The vaping epidemic
5 March 2023, 16.6k views*
Should our young people be a pawn in the government’s goal to deliver Smokefree 2025? While we’ve been busy eradicating tobacco, a vaping epidemic has been curling its tendrils around young people. So where did we go wrong?
Should our young people be a pawn in the government’s goal to deliver Smokefree 2025?
While we’ve been busy eradicating tobacco; a vaping epidemic has been curling its tendrils around young people.
By 2018, smoking amongst rangatahi had been virtually eliminated. The days of stand-over tactics in school toilets and kids skipping class in response to nicotine withdrawals, seemed to be a thing of the past. Hats off to the wide range of health-based strategies that achieved this.
However, this is a game of smoke and mirrors. To reduce smoking, we introduced vaping.
An open door to big tobacco, as smoking became socially unpopular, they saw vaping as the natural evolution of their business. Vaping was a new way to establish nicotine dependence amongst consumers.
Nicotine is one of the most addictive substances. Putting it in your products is a surefire way to build loyalty and repeat sales.
Unregulated in NZ until 2020, nicotine-based vaping products were widely available, despite pleas by health advocates for the Government to introduce the legislation that was drafted way back in 2017. By the time these restrictions to protect our children came into force, vaping was well established, with heavy investment by big tobacco, promoting nicotine-based vape products to youth. That marketing investment by big tobacco was called out this year by the FDA, when the leading brand which had 40% of the US market, lost its licence to sell vape products because of its heavy targeting of youth.
But back to NZ. In 2018, the idea of youth taking up vaping was called scaremongering. Then, just 2% of 15-year-olds vaped daily. One leading anti-smoking group scoffed at the concerns that young people would take up vaping.
Fast forward to today’s 15-year-olds and the dramatic uptake in vaping sees 20% of 15-year-olds as daily vapers, according to Asthma and Respiratory Foundation research. Regular vaping for Māori girls continues to be the highest group. Remember in 2018, just 2%, when they said it wouldn’t happen.
So, what’s the issue?
As I said before, nicotine is one of the most addictive substances. Young people are skipping class because of nicotine cravings. Teachers are managing behavioural issues, school toilets are back to the way they were 20 years ago, schools are diverting operating money to install cameras and sensors.
The wider issues caused by this significant increase in nicotine use are just as concerning; anxiety, mood swings and difficulty concentrating. Youth mental health trends are making headlines, and we have created easy access to a potent, highly addictive drug that can contribute to mental health issues.
So where did NZ go wrong?
Let’s go back to 2018 when vaping proponents saw vaping as the ‘quit smoking’ solution and to hell with the consequences. Australia, meanwhile, has been proactive to reduce the risks to their young people. They’ve adopted a health-based approach to using vaping products as a cessation tool. Vapes can only be purchased with a doctor’s prescription. Here in New Zealand, our health-based approach is to flood the market with nicotine-based vape products, in the hope existing smokers may switch.

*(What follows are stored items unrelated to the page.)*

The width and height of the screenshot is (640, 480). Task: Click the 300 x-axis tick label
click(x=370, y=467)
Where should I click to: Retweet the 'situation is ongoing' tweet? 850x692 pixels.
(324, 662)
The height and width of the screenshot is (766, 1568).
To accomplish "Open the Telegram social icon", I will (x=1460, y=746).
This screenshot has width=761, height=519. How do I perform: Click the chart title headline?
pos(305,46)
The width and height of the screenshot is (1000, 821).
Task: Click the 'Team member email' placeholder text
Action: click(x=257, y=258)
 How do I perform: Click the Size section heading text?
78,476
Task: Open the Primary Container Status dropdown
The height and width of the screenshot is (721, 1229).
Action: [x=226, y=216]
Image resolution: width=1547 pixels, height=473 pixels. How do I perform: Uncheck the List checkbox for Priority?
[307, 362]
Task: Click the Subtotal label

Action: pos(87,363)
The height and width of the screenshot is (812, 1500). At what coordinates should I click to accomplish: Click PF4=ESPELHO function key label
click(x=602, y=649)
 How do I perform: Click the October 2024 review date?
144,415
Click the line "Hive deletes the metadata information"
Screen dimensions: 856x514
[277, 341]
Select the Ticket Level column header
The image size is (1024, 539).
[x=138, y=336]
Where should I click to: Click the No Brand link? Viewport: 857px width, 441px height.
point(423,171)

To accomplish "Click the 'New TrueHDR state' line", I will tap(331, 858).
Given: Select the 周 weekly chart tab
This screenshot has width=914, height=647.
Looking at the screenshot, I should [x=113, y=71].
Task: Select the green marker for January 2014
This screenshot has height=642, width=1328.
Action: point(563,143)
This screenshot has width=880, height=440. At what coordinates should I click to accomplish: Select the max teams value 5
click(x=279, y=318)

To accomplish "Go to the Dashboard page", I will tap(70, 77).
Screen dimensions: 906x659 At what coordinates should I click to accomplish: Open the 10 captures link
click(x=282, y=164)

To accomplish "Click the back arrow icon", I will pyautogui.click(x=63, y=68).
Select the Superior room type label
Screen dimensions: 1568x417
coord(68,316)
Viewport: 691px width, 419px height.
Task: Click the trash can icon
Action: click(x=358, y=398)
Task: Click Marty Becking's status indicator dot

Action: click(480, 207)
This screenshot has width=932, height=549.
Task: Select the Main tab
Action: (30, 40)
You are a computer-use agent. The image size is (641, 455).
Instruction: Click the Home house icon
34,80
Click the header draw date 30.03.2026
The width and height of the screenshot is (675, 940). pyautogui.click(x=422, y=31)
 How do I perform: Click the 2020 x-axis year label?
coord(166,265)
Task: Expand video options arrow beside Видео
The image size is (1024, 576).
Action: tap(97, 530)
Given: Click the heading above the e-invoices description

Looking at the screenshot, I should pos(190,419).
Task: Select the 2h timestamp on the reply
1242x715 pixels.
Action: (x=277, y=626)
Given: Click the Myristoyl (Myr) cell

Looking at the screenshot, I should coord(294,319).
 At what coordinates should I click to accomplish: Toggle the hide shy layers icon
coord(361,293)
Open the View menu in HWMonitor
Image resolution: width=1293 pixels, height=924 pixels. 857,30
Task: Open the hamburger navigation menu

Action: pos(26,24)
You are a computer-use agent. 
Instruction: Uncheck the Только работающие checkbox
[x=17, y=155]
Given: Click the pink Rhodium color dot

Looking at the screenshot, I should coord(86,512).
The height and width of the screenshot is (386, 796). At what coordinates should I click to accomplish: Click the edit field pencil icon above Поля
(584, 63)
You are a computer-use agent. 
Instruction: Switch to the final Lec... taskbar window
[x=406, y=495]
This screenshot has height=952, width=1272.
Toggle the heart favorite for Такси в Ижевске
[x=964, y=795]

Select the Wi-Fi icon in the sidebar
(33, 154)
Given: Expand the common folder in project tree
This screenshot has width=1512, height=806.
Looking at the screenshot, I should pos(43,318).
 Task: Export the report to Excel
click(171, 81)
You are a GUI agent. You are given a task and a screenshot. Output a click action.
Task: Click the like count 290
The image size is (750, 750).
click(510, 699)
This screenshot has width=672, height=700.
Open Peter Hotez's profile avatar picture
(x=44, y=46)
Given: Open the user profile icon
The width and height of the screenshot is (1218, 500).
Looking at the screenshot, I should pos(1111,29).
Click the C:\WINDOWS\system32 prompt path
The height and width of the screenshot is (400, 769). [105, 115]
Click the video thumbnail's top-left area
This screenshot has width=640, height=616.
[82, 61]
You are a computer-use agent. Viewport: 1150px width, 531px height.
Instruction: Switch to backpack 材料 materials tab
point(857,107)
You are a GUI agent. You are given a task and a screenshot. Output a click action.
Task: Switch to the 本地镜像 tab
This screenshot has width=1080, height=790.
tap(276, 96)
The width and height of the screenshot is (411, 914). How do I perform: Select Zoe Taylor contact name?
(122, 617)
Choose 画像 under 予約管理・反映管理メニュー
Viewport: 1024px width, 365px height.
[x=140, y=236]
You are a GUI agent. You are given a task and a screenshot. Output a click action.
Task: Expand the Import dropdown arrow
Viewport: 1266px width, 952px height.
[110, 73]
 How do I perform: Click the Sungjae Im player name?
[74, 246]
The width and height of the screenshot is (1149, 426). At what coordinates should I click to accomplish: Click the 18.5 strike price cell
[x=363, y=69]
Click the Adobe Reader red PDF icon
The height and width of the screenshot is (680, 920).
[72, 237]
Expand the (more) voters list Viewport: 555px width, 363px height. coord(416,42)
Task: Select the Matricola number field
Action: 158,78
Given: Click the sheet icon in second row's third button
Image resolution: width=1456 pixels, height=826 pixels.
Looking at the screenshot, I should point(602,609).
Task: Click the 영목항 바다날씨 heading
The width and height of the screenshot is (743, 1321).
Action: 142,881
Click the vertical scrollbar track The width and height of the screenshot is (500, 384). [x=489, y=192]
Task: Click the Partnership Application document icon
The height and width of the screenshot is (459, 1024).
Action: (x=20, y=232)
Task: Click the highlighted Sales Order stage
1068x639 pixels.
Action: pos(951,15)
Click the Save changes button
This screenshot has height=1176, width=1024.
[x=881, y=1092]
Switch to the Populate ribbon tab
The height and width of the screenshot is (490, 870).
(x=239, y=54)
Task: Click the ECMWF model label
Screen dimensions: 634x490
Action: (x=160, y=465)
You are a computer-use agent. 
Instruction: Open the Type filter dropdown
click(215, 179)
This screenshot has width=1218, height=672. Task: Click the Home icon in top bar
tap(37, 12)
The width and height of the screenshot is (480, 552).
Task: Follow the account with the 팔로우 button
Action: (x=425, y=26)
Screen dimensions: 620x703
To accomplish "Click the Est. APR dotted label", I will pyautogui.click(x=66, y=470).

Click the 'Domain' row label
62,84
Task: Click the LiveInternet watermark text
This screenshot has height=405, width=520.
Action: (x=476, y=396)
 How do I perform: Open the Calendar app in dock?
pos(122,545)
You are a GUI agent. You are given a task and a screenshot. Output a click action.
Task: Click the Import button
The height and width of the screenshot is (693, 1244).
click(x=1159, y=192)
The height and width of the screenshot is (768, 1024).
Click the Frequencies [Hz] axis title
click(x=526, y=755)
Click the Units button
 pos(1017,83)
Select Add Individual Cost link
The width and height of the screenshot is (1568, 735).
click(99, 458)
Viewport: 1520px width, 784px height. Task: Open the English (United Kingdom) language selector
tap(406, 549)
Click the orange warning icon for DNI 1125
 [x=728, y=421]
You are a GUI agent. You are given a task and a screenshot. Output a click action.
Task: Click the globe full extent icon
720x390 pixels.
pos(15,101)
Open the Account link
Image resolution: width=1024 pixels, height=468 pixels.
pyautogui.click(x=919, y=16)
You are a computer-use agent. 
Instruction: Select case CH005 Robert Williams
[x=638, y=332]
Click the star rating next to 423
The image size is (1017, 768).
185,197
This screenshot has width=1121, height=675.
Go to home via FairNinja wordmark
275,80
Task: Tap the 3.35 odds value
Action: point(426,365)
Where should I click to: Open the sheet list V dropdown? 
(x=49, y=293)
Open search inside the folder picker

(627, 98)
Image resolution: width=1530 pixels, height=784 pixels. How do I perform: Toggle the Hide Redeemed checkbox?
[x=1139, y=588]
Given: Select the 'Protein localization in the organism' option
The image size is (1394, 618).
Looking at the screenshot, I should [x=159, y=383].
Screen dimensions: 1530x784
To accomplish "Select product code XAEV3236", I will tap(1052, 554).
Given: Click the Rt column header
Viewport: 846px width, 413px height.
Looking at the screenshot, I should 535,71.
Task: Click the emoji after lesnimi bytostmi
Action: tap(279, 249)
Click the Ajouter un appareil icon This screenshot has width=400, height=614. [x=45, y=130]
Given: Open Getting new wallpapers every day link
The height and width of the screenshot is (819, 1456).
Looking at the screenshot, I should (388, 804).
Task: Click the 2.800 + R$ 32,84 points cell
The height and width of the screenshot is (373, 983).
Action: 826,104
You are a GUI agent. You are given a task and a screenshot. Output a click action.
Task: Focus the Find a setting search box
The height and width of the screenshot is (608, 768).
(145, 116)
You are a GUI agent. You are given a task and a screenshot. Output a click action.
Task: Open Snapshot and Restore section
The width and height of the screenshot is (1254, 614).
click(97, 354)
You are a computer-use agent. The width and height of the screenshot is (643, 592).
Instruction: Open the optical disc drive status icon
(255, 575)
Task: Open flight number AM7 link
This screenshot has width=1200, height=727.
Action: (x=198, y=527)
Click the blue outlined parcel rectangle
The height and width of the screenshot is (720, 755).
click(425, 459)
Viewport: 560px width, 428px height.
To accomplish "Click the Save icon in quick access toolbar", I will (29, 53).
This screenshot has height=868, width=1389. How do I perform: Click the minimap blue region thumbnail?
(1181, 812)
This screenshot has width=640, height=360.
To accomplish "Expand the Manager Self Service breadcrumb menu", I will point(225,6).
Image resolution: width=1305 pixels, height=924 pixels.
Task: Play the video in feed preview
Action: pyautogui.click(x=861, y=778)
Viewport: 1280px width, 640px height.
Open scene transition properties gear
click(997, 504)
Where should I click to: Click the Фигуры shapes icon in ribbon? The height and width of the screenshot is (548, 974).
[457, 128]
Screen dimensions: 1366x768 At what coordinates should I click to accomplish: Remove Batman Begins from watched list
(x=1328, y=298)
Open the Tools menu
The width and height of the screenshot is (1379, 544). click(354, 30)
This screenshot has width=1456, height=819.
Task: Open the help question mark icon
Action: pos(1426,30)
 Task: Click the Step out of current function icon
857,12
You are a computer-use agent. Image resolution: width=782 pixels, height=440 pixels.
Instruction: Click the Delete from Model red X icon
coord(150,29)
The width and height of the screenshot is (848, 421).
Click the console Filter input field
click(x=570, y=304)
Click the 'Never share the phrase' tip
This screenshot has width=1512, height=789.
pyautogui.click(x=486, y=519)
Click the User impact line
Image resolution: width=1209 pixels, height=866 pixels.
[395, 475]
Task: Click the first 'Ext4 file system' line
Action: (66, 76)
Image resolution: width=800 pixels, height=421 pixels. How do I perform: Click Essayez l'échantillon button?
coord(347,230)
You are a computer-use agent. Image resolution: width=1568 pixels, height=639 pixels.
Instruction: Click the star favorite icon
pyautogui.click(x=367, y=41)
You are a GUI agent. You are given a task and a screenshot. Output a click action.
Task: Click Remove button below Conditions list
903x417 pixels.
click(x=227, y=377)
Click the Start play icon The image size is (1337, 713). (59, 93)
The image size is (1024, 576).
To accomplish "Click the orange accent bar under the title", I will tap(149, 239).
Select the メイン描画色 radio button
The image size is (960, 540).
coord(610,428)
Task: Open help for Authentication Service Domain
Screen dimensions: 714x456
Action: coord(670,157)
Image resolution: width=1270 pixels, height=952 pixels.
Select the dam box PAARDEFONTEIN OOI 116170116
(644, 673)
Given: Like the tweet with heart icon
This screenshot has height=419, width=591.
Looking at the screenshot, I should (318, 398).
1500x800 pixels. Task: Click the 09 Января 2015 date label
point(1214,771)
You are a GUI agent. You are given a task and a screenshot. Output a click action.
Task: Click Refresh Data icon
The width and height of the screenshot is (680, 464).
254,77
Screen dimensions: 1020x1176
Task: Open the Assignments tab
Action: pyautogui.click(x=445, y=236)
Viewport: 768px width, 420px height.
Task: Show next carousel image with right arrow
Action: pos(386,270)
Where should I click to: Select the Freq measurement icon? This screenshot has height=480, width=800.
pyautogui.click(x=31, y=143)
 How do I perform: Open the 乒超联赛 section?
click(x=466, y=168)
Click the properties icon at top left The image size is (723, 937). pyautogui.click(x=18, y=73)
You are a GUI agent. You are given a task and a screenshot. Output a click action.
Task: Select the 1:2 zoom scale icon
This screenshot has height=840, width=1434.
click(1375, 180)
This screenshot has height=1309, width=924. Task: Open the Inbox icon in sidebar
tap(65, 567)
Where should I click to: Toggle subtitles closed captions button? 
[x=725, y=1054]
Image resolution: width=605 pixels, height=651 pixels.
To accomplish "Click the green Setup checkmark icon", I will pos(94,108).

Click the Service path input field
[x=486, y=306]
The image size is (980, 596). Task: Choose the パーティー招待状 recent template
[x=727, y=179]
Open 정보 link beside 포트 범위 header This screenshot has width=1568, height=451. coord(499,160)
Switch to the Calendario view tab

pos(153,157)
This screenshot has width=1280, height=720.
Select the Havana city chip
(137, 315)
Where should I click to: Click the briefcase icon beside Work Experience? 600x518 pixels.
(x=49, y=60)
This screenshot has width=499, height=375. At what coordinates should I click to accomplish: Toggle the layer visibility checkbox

While we were allowing nicotine-laced vape products to be sold to children, in 2019 European countries had already moved to limit Nicotine content to 20mg. So too in Canada. In New Zealand, our limit is two and a half times that at 50mg. And there is a real reluctance by the government to address the issues around vaping and acknowledge the unintended consequences of their strategy.
When I met with Health Officials in December 2021, they advised they were releasing a social media campaign in March 2022 targeting youth to warn of the risks of vaping. At that meeting, they advised the Ministry of Education said there was no concern of vaping in schools. Clearly, they weren’t at the 2021 Principal’s Conference, where vaping and a lack of support was a hot topic. And that campaign to be launched in March – seems to have vaporised.
Let’s be fair, we still have high rates of tobacco smoking in some groups – notably young Māori females, so vaping as a cessation tool may have its place. There are fantastic community health organisations that can really make a difference with targeted intervention using vaping as a tool – and they deserve support.
But what sort of public health strategy floods the market with a highly addictive substance in the hope it hits the few who may benefit?
Imagine if we had a government with the courage to adopt Nicotine-Free 2025, rather than Smokefree 2025.
I’m John O’Connell, CEO of Life Education Trust NZ for the Common Room.